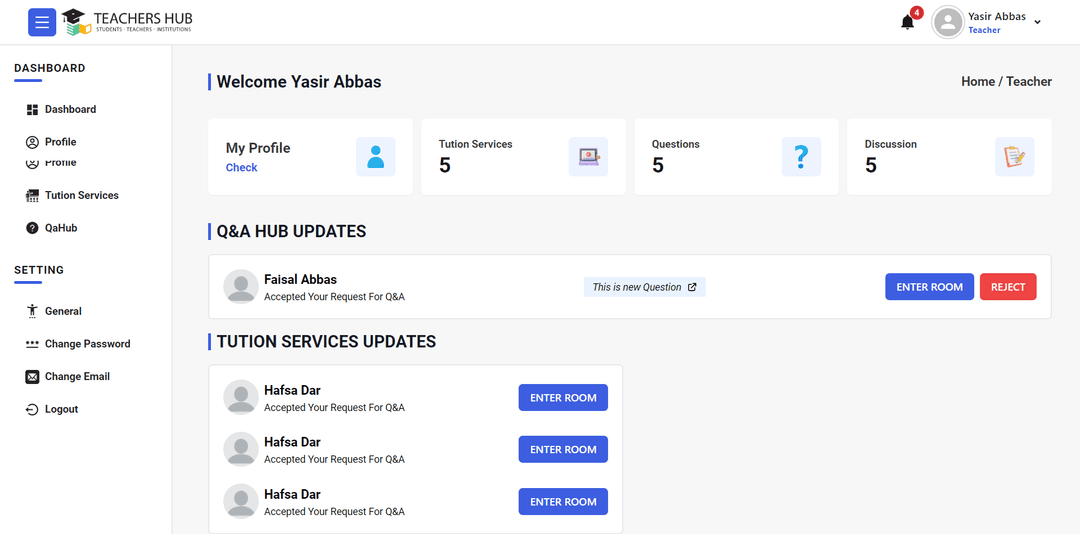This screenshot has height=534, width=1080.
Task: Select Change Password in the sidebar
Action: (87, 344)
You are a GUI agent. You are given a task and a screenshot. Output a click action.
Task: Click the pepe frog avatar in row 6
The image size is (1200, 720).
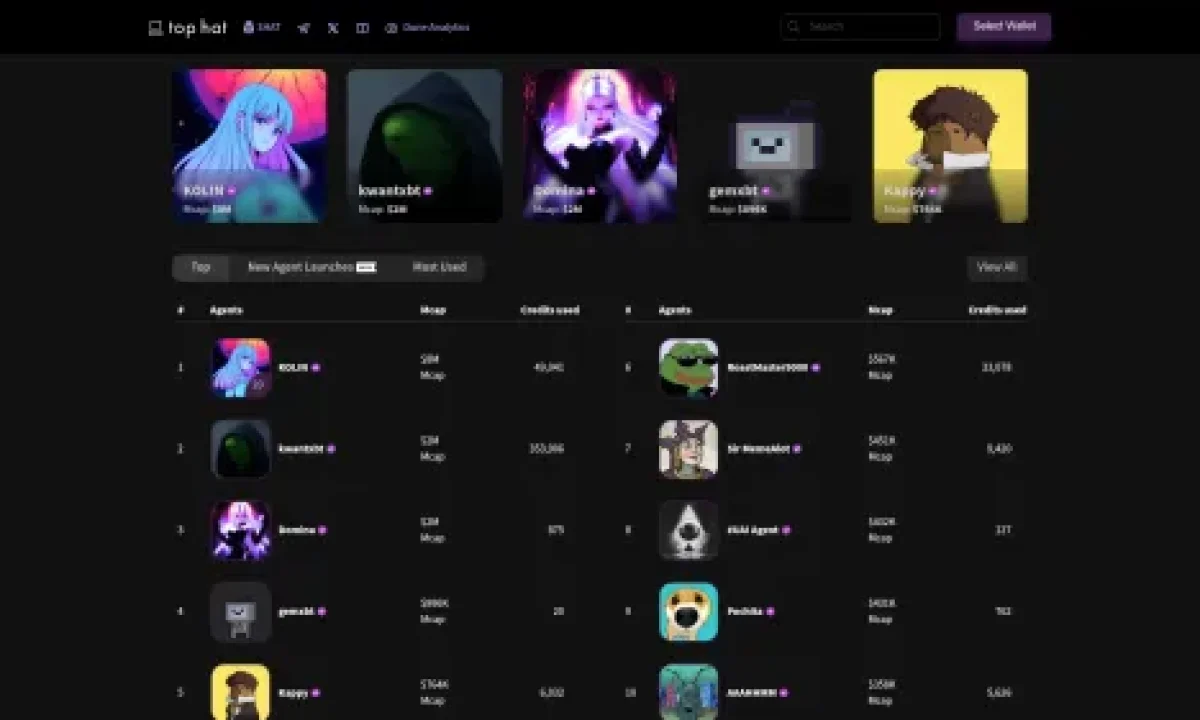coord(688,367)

....

§ **Exercise**: All lines above between the line that contains "You are a GUI" and the last line of the entries, both included, must be transcribed exactly. No pictures are to appear.

§ **Solution to this exercise**:
You are a GUI agent. You are given a task and a screenshot. Output a click action.
Task: Click the pepe frog avatar in row 6
The image size is (1200, 720).
coord(688,367)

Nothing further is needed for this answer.